Au moins 23 personnes ont perdu la vie lors des violences du 1 et 2 juin 2023, selon Amnesty International, qui avait dénoncé un usage excessif par les forces de l’ordre.
Appels à la mobilisation
Dans le quartier du Plateau, l’un des plus anciens de la capitale, nombreux sont ceux qui revendiquent leur soutien au camp Sonko. Certains se montrent fatalistes comme Abdoulaye, pour qui le combat contre le report de l’élection est déjà perdu. D’autres estiment qu’il faut maintenir la pression sur le gouvernement et manifester son opposition.
"Plusieurs candidats se sont engagés à faire campagne malgré le report. Même si cette tendance n’est pas massive, c’est un acte fort qu’il faut poursuivre", estime Abdourahmane, vendeur-artisan dans les méandres du marché Sandaga, le plus grand de Dakar.

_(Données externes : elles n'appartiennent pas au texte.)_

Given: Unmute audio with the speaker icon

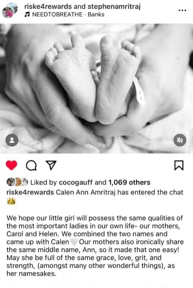Looking at the screenshot, I should (x=180, y=140).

"Les Sénégalais sont patients, nous attendons le résultat des recours auprès du Conseil constitutionnel et de la Cour suprême. Mais ce qui est sûr, c’est que pour moi au 2 avril, date de la fin de son mandat, Macky Sall n’est plus président".
Un collectif rassemblant une quarantaine d’organisations issues de la société civile a tenu une conférence de presse à Dakar, jeudi 8 février, évoquant une série de mobilisations à venir dans les mosquées, les églises ainsi que les écoles, et agitant la possibilité d’une grève. Autant d’actions visant un même objectif : le rétablissement du processus électoral pour la tenue du scrutin le 25 février.
"Profonde déception"
Sur la place de l'Indépendance, où se côtoient employés de bureau et travailleurs à la sauvette, quelques voix affirment timidement soutenir la majorité. Tout en exprimant leur déception quant au report de l’élection. "Macky Sall nous a mis un coup KO [expression signifiant remporter la présidentielle au premier tour NDLR]", ironise un jeune cadre en costume bleu, comparant le report de l’élection à une victoire dès le premier tour.
"Personnellement, j’avais prévu de voter pour un candidat de la paix", indique-t-il, jugeant le Pastef, parti d’Ousmane Sonko désormais dissous, trop radical à son goût. "J’aurais choisi l’un des candidats issus de la majorité présidentielle ou bien Karim Wade que j’aime beaucoup. J’étais très déçu qu’il ne puisse pas se présenter pour cette histoire de double nationalité. Mais je ne souhaite pas m’étendre, je ne suis pas trop à l’aise sur ces sujets", conclut-t-il en s’éclipsant poliment.
Plus loin, assis sur un banc, Enorck, un jeune comptable d’origine béninoise se fait cirer les chaussures. "Moi, je ne fais pas de politique et je comprends que Macky Sall soit très critiqué aujourd’hui", concède-t-il. "Mais on peut quand même lui reconnaître qu’il n’a pas chômé durant ses deux mandats. Les infrastructures, le développement… Le Sénégal est un poumon économique dans la sous-région. C’est pour ça que je suis venu y faire mes études et que j’y travaille".
À côté de lui, un agent de la sécurité de la mairie de Dakar écoute, l’air dubitatif. Lui considère que ces grands chantiers ont plutôt été amorcés par son prédécesseur Abdoulaye Wade. "Macky Sall n’a fait que suivre". Il se dit "surpris" et "profondément déçu" par le report du scrutin dont il considère l’actuel président comme seul responsable.